* **Task objective**:
Copy each line of the records that includes "Patient".

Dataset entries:
Start of Block
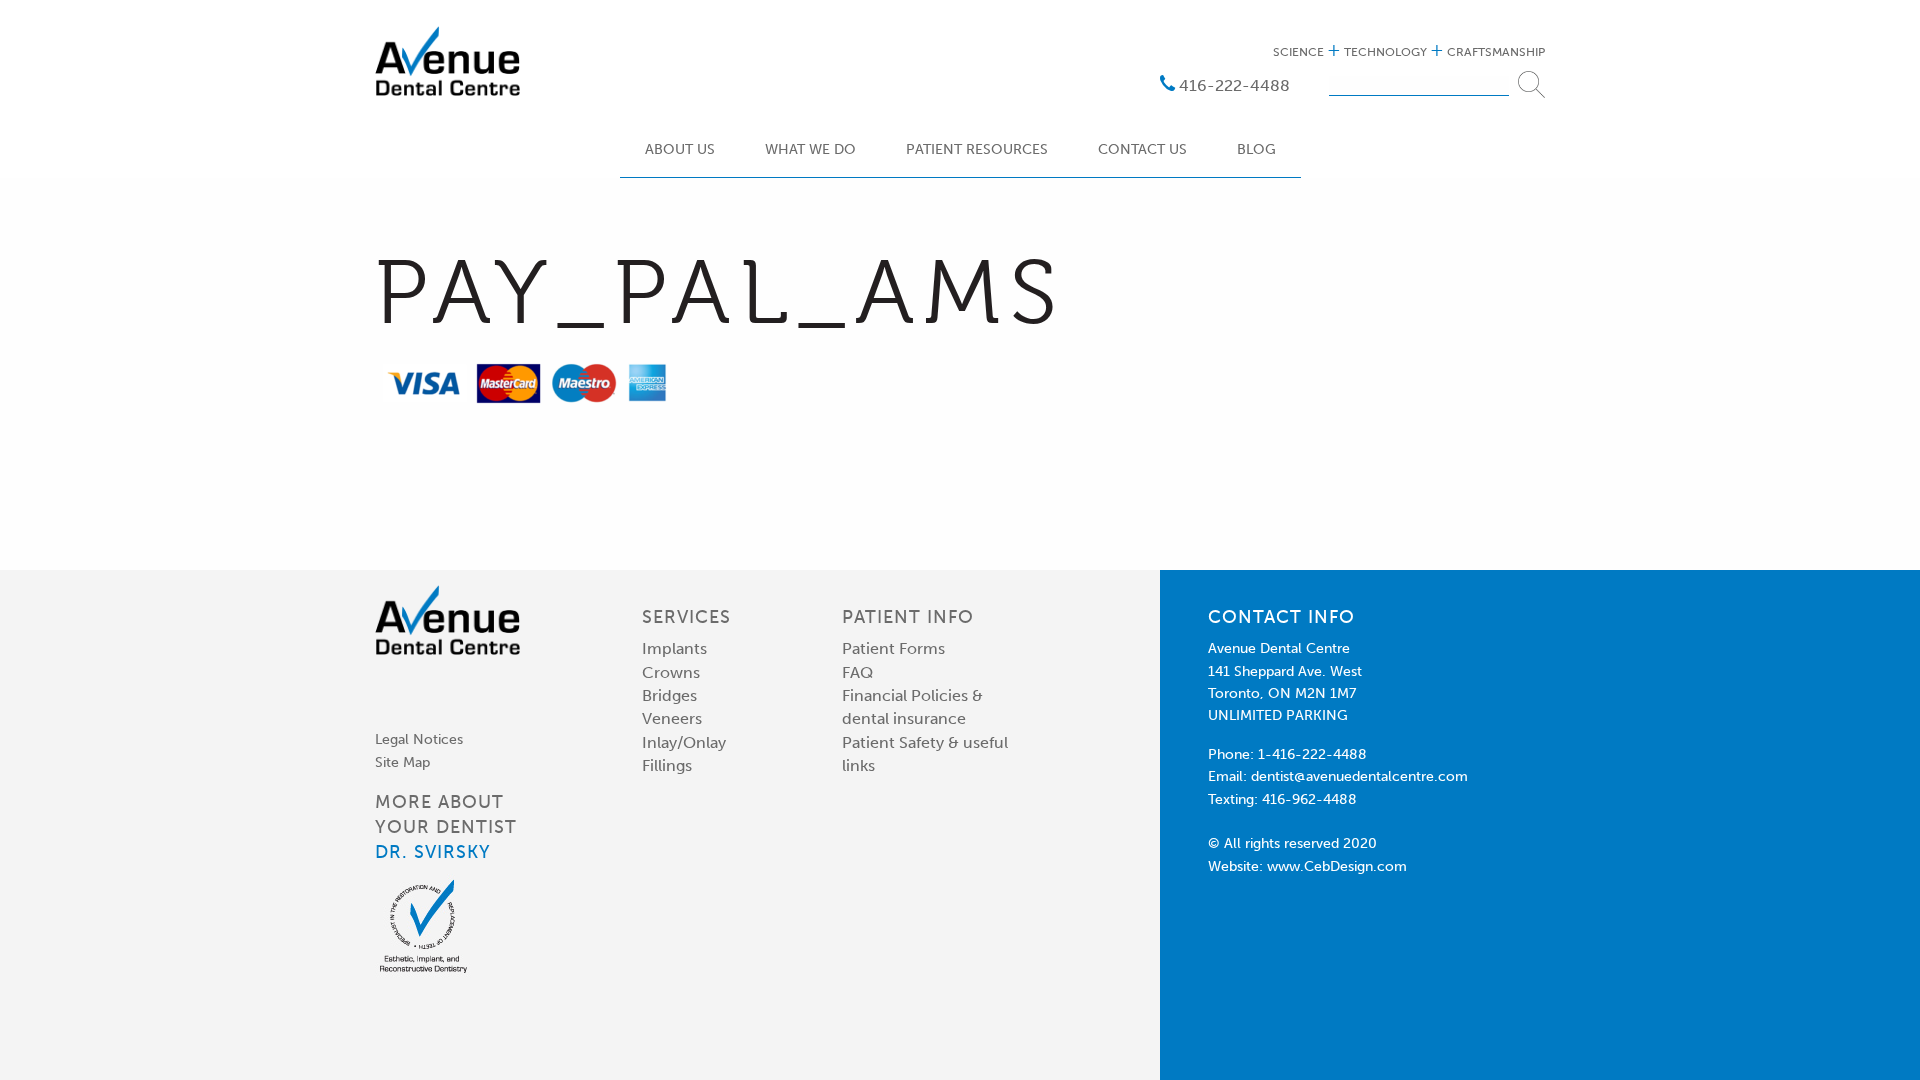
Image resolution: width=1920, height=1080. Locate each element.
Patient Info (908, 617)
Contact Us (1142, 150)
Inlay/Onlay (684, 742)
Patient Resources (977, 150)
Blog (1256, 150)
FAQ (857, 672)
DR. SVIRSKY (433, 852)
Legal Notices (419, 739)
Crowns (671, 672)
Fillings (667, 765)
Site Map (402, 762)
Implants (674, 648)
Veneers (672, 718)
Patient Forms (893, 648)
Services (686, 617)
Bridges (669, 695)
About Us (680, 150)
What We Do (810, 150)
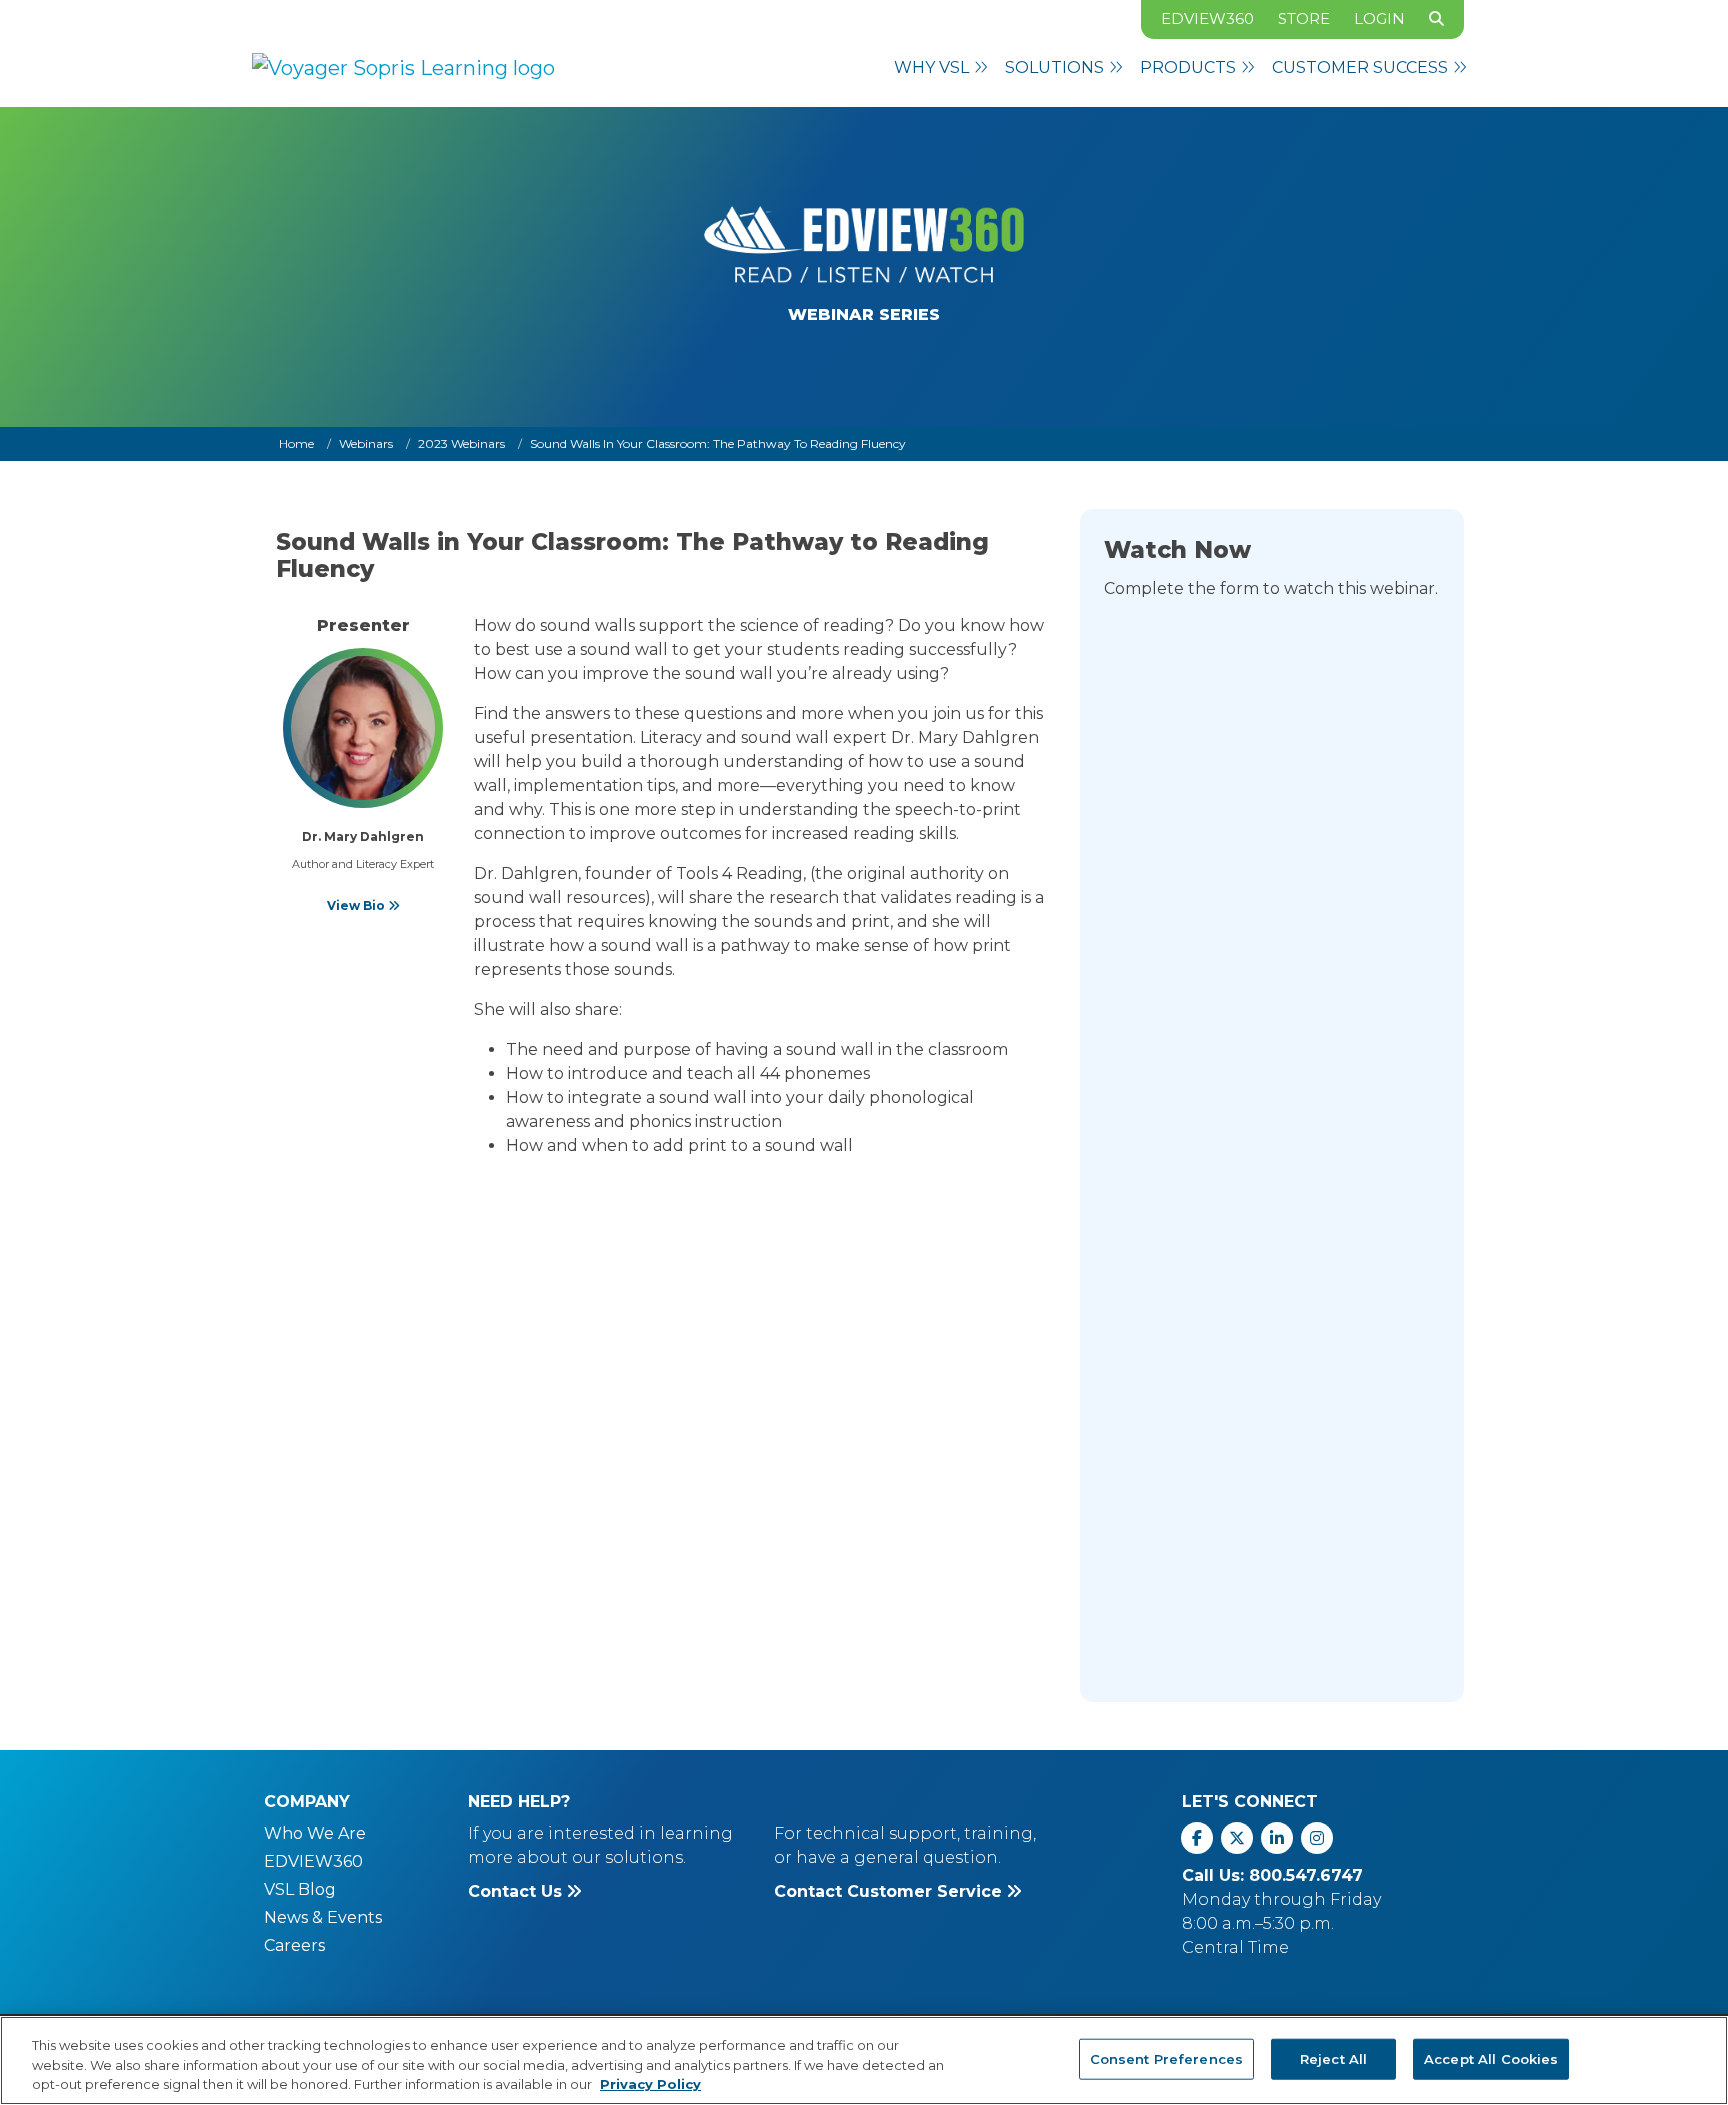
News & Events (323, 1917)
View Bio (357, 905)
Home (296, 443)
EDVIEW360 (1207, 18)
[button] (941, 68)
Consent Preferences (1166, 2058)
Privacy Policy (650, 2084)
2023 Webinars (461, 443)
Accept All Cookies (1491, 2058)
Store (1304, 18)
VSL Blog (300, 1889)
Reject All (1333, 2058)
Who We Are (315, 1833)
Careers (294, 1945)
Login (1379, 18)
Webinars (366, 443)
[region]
End of Block
* **Response to this task**:
Patient Info (908, 617)
Patient Resources (977, 150)
Patient Forms (893, 648)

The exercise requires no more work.